Au moment où il allait passer la porte, la voix le fit sursauter. Elle était basse, bien timbrée, plutôt agréable.

— N’avez-vous rien oublié, monsieur ?

Corson regarda autour de lui.

— Monsieur ? insista la voix sans corps.

— Corson, dit-il, Georges Corson.

Inutile de cacher son identité sur un monde où elle ne dit rien à personne.

— J’ai peut-être oublié une formalité, reconnut-il. Je suis un étranger. Qui êtes-vous ?

La chose la plus remarquable était que ceux qui passaient à côté de lui ne paraissaient pas entendre la voix.

— Le comptable de cet établissement. Peut-être désirez-vous parler au directeur ?

Il avait localisé l’endroit d’où semblait surgir la voix. Un point à hauteur d’épaule, à un bon mètre de lui.

— J’ai enfreint un règlement ? dit Corson. Je suppose que vous allez me faire arrêter.

— Aucun crédit n’est ouvert à votre nom, monsieur Corson. Si je ne me trompe, c’est la première fois que vous venez dans cet établissement. C’est pourquoi je me suis permis de vous interpeller. J’espère que vous ne m’en tiendrez pas rigueur.

— Je crains de n’avoir pas de crédit. Naturellement, je puis vous restituer…

— Mais pourquoi, monsieur Corson ? Il vous suffira de nous régler en espèces. Nous acceptons les monnaies de tous les mondes agréés.

Corson eut un haut-le-corps.

— Voulez-vous me répéter ce que vous venez de dire ?

— Nous acceptons les monnaies de tous les mondes agréés. N’importe quelle devise fera l’affaire.

— Je… je n’ai pas d’argent, dit Corson, atterré.

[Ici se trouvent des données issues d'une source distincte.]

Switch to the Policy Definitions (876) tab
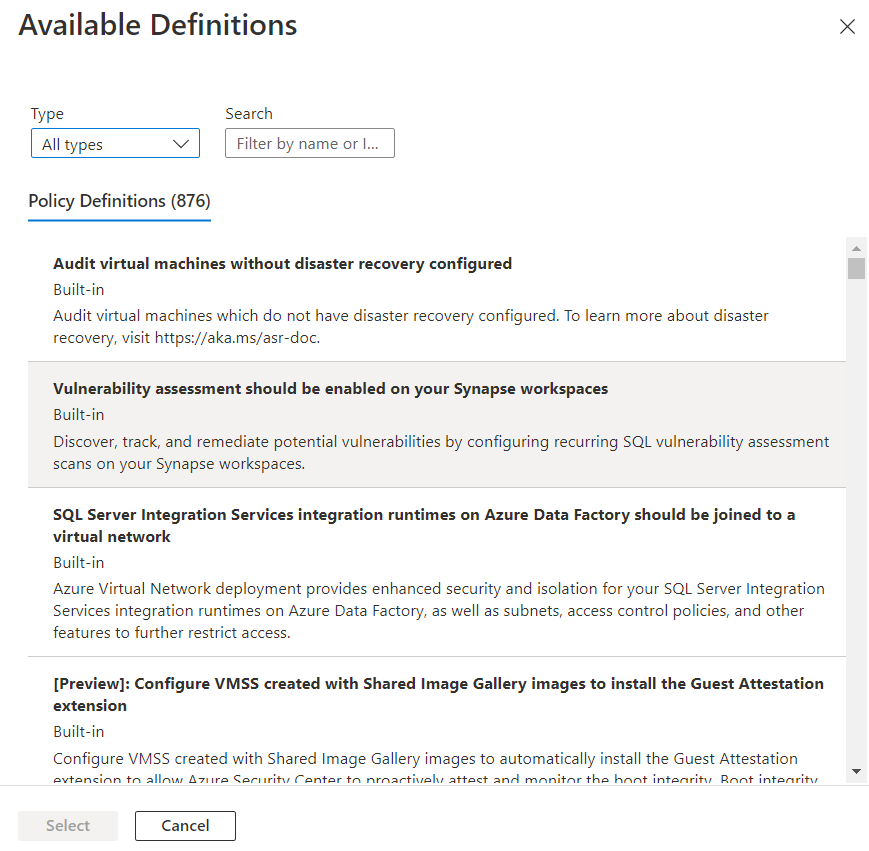Viewport: 869px width, 851px height. 119,201
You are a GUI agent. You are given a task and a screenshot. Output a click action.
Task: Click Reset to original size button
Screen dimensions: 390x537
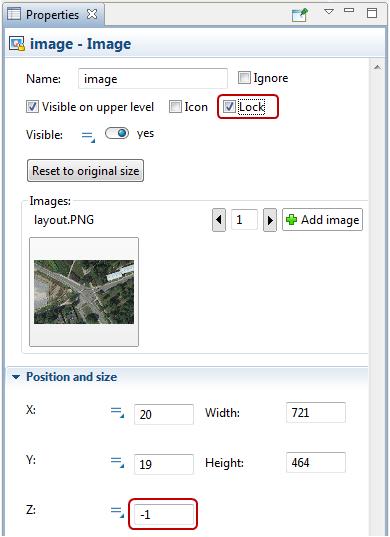coord(85,171)
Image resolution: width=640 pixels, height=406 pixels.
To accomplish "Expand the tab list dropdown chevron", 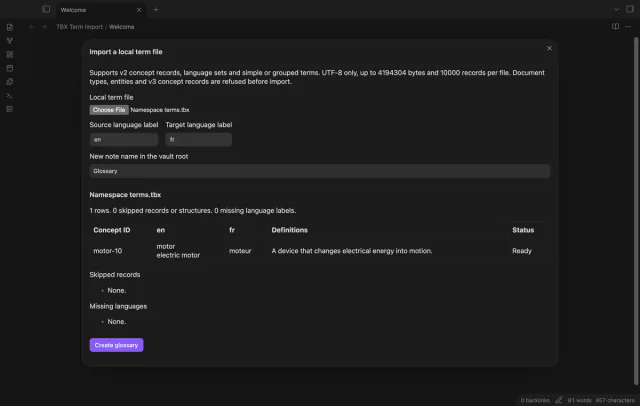I will pos(616,9).
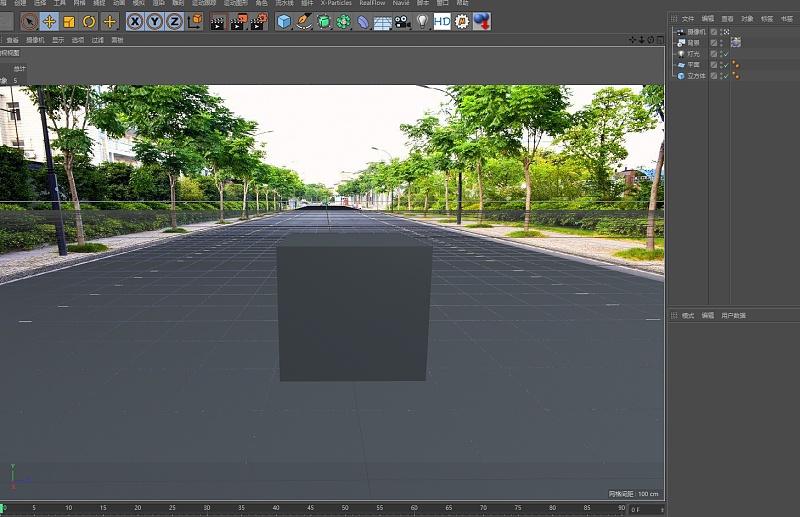
Task: Open the 摄像机 viewport menu
Action: 35,40
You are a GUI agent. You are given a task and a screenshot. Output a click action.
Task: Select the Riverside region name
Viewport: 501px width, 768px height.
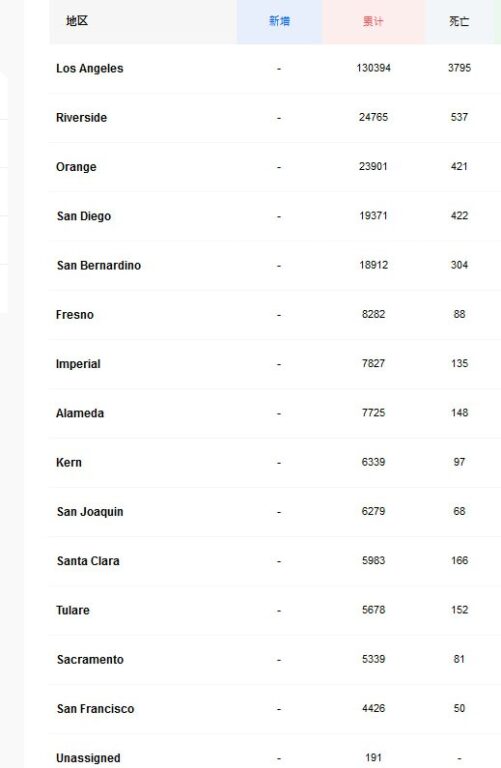pos(81,118)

Le mot lui écorchait la bouche. L’argent était pour lui un concept purement historique, vaguement détestable. Il savait, comme tout le monde, qu’on en avait fait usage, longtemps avant la guerre, sur la Terre, comme d’un moyen d’échange, mais il n’en avait jamais vu. L’armée l’avait toujours muni de tout ce dont il avait eu besoin. Il n’avait pratiquement jamais éprouvé le désir d’obtenir plus ou autre chose que ce qui lui était imparti. Il avait été amené à considérer, comme tous ses contemporains, l’argent comme un usage tombé en désuétude, barbare, inconcevable dans une société évoluée. L’idée qu’il pourrait avoir besoin d’argent ne l’avait pas effleuré une seconde quand il avait quitté le navire de Floria.

— Je… hmmm…

Il s’éclaircit la gorge.

— Je pourrais peut-être travailler en échange de… hmmm, de ce que j’ai pris.

— Personne ne travaille pour de l’argent, monsieur Corson, pas sur ce monde-ci, du moins.

— Mais vous ? dit Corson, incrédule.

— Je suis une machine, monsieur Corson. Laissez-moi vous suggérer une solution. En attendant que vous obteniez un crédit, peut-être pouvez-vous nous indiquer une personne qui puisse vous servir de garant ?

— Je ne connais qu’une seule personne, ici, dit Corson. Floria Van Nelle.

— Cela nous convient parfaitement, monsieur Corson. Veuillez me pardonner de vous avoir importuné. Nous espérons vous revoir.

La voix se tut. Définitivement. Corson haussa les épaules, furieux de se sentir mal à l’aise. Que penserait Floria lorsqu’elle découvrirait que son crédit était entamé ? Il s’en souciait comme d’une guigne. C’était la voix qui l’avait choqué. Était-elle omniprésente, capable de parler à la fois avec un millier de clients, de les renseigner, de les conseiller, de les réprimander ?

Des yeux invisibles, cachés dans les replis de l’air, l’épiaient-ils sans cesse ? Il haussa de nouveau les épaules. Après tout, il était libre.